Je me souviens de la gentillesse discrète et timide de Victorine qu'allait de sa campagne solitaire chercher mon père, une fois l'an, et qui venait s'asseoir au fauteuil confortable, restant tout à son bord, sans s'y appuyer, et tenant ses mains sur son sac crispées. Avant de m'en aller la rejoindre aux paradis incertains, j'ai voulu lui rendre un dernier hommage en lui disant, collage baudelairien, quelques vers, les moins cruels, des Petites vieilles.
Léocadie Victorine Creffier, née le 11 mars 1888 à Heverlee |
Les petites vieilles (collage)
Ces êtres singuliers, décrépits et charmants
Tout cassés qu'ils sont, ont des yeux perçants comme une vrille,
Luisants comme ces trous où l'eau dort dans la nuit ;
Ils ont les yeux divins de la petite fille
Qui s'étonne et qui rit à tout ce qui reluit.
Ces yeux sont des puits faits d'un million de larmes,
Des creusets qu'un métal refroidi pailleta...
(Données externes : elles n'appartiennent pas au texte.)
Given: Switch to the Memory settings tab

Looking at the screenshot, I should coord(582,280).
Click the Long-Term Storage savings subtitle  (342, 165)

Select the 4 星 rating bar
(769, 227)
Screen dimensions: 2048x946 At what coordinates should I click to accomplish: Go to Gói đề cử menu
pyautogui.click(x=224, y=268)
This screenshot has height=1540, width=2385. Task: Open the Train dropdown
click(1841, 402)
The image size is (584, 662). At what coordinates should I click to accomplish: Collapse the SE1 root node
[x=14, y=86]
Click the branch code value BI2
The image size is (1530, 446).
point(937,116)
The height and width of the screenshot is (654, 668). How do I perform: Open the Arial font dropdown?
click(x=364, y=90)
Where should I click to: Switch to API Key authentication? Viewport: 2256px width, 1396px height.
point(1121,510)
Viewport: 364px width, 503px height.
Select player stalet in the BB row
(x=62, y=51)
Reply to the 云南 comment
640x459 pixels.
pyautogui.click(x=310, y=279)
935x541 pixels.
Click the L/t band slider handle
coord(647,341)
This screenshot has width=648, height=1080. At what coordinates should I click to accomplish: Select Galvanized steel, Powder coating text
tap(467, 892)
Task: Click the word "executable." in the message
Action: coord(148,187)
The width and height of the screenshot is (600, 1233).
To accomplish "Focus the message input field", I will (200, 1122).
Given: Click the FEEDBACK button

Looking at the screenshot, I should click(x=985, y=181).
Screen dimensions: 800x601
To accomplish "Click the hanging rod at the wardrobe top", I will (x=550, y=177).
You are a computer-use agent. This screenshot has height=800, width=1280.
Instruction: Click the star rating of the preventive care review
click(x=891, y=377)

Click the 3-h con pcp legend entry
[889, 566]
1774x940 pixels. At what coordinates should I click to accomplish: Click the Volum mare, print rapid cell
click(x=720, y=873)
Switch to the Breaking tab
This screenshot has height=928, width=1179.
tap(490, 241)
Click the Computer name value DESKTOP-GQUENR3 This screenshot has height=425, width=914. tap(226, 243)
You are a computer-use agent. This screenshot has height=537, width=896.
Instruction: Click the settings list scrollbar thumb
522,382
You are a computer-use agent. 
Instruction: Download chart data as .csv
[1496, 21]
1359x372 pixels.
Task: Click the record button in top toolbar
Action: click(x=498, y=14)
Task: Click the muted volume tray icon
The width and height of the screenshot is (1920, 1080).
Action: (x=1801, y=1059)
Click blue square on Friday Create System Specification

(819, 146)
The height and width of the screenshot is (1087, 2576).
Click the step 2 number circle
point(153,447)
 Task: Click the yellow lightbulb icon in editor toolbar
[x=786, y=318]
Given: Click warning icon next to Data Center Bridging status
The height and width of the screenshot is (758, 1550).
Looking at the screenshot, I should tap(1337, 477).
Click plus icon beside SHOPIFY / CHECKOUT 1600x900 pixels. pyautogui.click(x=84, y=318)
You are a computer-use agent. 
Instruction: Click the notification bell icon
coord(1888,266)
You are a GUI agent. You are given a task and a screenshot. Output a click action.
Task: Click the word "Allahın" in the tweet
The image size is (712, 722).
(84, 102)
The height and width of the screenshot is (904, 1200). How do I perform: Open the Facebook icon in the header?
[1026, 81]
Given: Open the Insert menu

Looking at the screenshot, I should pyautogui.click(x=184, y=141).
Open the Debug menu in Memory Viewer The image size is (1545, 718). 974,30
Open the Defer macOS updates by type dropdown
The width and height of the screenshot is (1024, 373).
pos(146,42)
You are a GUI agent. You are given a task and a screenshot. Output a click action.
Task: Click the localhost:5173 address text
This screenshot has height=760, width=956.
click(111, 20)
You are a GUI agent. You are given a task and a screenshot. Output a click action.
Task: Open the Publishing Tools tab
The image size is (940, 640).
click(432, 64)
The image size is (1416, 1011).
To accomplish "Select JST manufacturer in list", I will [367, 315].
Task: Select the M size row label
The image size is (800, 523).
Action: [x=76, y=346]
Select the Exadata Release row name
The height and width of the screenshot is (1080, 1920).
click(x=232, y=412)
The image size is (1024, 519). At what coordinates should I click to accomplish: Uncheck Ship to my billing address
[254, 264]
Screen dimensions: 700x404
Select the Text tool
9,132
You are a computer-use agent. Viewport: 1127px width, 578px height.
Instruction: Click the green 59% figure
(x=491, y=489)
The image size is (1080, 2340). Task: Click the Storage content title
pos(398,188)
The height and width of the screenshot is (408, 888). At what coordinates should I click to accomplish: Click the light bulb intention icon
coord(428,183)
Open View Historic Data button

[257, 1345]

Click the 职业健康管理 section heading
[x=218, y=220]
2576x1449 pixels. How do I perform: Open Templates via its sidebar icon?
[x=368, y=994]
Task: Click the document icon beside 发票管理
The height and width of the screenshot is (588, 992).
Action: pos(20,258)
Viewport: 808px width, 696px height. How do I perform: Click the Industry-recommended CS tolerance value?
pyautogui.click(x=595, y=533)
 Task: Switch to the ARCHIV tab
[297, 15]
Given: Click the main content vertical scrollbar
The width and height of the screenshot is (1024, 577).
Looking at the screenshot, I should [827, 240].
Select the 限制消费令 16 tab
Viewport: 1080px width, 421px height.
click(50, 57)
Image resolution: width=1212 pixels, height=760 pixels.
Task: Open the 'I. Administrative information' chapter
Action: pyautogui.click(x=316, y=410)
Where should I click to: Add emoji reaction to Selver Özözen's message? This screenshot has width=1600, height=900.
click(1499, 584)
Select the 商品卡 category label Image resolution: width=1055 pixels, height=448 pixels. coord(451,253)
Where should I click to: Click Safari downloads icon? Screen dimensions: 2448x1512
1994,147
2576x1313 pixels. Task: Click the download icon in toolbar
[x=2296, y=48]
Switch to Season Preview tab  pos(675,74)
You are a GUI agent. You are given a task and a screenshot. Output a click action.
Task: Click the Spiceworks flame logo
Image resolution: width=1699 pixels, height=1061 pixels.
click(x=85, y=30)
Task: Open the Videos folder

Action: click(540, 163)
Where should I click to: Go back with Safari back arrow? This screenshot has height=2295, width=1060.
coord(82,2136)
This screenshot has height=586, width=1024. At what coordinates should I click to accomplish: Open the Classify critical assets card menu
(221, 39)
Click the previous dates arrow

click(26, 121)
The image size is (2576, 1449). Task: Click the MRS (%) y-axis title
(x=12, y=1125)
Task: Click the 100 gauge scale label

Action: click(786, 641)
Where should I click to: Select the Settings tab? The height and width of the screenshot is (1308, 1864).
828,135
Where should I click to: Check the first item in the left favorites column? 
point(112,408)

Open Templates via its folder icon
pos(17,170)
Ces yeux mystérieux, stoïques et sans plaintes,
Parmi ces êtres frêles il en est qui, faisant de la douleur un miel
Ont dit au Dévouement qui leur prêtait ses ailes :
Mène-moi jusqu'au ciel !
À l'heure où le soleil tombant
Ensanglante le ciel de blessures vermeilles,
Pensive, s'asseyait à l'écart sur un banc
Son œil parfois s'ouvrait comme l'œil d'un vieil aigle.